Dataset excerpts
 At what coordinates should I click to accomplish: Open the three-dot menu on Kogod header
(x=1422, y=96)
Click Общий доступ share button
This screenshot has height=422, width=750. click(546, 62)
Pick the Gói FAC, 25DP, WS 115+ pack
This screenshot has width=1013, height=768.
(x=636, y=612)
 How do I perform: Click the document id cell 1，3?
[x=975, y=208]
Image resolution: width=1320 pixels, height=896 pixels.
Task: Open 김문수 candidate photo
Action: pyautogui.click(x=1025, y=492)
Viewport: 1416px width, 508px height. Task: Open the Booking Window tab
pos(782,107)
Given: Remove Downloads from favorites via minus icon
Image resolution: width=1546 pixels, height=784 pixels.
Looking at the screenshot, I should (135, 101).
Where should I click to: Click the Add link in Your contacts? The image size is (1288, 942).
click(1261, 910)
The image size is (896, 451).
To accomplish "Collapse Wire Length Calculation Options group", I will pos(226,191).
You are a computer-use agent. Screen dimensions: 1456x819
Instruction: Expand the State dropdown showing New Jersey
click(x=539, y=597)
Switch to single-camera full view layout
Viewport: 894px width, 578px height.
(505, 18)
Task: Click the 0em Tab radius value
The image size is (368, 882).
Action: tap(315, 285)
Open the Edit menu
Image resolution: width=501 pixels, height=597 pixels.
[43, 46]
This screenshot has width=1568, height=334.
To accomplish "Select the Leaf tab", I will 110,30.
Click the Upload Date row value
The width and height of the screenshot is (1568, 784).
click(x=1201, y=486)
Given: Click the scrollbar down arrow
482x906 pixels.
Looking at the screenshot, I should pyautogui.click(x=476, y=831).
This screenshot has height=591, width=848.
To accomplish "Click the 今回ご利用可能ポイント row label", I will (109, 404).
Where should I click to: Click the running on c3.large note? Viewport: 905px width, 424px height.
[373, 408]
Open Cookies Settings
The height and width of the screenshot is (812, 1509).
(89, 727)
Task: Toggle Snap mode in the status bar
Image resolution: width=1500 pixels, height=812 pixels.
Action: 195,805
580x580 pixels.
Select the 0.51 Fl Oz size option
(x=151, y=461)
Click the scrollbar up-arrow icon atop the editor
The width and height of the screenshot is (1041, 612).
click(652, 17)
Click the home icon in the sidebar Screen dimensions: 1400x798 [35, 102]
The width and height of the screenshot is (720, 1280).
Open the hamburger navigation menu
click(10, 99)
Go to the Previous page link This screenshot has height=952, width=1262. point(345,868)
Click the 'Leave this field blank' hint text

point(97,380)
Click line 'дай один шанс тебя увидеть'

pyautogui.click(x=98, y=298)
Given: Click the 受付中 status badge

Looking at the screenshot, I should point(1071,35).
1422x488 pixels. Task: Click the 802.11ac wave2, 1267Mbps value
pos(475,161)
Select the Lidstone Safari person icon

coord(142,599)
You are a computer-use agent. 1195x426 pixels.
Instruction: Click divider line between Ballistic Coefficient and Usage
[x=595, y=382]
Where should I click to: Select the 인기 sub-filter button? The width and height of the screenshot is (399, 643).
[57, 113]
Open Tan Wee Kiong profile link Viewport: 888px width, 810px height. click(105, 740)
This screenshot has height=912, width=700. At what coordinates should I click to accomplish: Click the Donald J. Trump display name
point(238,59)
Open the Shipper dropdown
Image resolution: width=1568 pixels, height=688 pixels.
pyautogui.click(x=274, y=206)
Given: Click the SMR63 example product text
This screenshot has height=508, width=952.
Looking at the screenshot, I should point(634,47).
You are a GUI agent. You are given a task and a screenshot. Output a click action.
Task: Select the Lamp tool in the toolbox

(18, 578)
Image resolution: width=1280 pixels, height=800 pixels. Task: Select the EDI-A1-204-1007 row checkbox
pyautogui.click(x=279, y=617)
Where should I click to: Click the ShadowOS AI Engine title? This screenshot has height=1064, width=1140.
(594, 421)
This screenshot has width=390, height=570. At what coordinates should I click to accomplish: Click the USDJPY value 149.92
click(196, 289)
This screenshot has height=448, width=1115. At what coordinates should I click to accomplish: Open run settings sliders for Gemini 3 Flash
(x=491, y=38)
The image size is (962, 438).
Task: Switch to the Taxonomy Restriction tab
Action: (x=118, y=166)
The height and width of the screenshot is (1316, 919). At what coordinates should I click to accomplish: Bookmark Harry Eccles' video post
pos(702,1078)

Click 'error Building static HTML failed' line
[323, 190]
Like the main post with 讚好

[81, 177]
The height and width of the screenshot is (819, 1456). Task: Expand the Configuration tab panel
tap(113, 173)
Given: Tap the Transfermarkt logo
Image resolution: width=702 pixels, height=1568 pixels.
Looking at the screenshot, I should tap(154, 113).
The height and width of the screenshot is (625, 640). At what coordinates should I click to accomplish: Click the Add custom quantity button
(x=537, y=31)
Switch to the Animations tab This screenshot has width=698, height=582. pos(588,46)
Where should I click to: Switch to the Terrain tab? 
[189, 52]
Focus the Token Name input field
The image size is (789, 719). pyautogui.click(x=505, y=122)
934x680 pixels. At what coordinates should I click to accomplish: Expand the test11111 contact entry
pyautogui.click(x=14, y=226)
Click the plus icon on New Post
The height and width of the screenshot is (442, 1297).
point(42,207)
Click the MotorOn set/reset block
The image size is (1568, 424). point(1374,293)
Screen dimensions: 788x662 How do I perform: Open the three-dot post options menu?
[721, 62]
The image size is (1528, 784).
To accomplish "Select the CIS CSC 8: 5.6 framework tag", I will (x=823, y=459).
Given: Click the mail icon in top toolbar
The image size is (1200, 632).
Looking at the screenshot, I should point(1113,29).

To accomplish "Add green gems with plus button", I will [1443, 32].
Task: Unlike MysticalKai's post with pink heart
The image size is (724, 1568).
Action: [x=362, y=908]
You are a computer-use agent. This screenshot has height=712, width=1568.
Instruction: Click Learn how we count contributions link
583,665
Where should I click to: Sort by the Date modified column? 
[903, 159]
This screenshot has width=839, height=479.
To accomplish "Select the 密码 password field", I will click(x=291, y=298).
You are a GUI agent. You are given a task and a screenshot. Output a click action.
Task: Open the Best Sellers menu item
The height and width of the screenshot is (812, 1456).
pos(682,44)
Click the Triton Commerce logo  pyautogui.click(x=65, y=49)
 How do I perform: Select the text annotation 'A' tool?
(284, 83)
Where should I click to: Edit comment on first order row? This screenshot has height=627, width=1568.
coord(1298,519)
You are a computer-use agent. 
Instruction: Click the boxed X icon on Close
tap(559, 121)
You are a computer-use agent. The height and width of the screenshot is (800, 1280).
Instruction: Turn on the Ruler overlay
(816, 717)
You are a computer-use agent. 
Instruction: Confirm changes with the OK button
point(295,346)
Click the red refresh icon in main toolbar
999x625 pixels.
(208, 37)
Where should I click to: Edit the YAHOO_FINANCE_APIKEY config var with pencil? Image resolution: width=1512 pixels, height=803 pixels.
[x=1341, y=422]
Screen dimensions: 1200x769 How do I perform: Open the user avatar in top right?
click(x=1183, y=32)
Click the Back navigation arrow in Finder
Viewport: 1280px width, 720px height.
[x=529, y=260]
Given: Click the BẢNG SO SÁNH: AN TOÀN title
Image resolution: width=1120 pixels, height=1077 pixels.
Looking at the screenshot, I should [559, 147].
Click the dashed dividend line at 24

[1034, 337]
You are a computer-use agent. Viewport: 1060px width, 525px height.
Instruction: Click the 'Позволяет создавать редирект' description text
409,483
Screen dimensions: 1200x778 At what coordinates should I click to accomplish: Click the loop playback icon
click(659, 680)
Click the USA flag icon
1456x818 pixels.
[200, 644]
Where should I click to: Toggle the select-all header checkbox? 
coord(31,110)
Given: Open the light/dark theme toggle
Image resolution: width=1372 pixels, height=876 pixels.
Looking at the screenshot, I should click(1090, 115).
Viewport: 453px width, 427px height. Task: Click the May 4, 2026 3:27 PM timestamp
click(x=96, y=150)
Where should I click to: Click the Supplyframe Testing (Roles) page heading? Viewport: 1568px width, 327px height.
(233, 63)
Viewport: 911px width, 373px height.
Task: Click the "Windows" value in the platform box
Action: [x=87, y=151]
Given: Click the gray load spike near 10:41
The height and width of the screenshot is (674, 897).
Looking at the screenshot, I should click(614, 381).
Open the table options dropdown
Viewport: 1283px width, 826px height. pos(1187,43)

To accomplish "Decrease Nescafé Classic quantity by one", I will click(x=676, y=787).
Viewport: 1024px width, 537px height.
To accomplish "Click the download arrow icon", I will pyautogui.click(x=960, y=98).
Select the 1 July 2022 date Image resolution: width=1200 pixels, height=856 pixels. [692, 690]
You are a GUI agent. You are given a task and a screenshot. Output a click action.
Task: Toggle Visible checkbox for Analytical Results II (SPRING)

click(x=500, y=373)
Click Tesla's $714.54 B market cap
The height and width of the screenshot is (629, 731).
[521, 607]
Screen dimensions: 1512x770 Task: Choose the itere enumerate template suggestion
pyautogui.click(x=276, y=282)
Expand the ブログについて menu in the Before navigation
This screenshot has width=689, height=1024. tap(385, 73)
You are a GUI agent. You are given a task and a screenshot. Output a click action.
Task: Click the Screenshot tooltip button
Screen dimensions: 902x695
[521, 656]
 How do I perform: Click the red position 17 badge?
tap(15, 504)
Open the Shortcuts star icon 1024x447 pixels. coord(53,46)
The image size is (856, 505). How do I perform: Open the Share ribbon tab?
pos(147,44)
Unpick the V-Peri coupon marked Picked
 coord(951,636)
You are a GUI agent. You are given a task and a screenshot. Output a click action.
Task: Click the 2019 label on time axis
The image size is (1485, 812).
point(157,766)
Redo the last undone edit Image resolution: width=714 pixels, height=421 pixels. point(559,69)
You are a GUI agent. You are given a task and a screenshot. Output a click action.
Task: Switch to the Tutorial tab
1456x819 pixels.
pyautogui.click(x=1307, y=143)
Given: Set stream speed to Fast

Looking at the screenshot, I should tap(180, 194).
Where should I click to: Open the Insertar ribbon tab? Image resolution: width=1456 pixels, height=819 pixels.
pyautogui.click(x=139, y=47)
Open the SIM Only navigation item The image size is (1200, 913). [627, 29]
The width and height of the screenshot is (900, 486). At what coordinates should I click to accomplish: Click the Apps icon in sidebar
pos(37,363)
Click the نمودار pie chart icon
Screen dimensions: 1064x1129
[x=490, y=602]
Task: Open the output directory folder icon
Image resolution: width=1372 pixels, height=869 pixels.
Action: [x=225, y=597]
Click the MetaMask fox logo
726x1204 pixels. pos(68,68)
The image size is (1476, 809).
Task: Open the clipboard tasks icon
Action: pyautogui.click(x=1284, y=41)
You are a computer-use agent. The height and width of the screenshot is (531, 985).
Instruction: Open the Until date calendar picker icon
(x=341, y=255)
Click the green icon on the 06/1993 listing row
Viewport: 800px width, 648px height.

_Problem statement:_ Of the entries above, repeat exactly the lines from the line with "Open the SIM" through the line with "is (531, 985).", both of them included.

_Task response:_
Open the SIM Only navigation item The image size is (1200, 913). [627, 29]
The width and height of the screenshot is (900, 486). At what coordinates should I click to accomplish: Click the Apps icon in sidebar
pos(37,363)
Click the نمودار pie chart icon
Screen dimensions: 1064x1129
[x=490, y=602]
Task: Open the output directory folder icon
Image resolution: width=1372 pixels, height=869 pixels.
Action: [x=225, y=597]
Click the MetaMask fox logo
726x1204 pixels. pos(68,68)
The image size is (1476, 809).
Task: Open the clipboard tasks icon
Action: pyautogui.click(x=1284, y=41)
You are a computer-use agent. The height and width of the screenshot is (531, 985).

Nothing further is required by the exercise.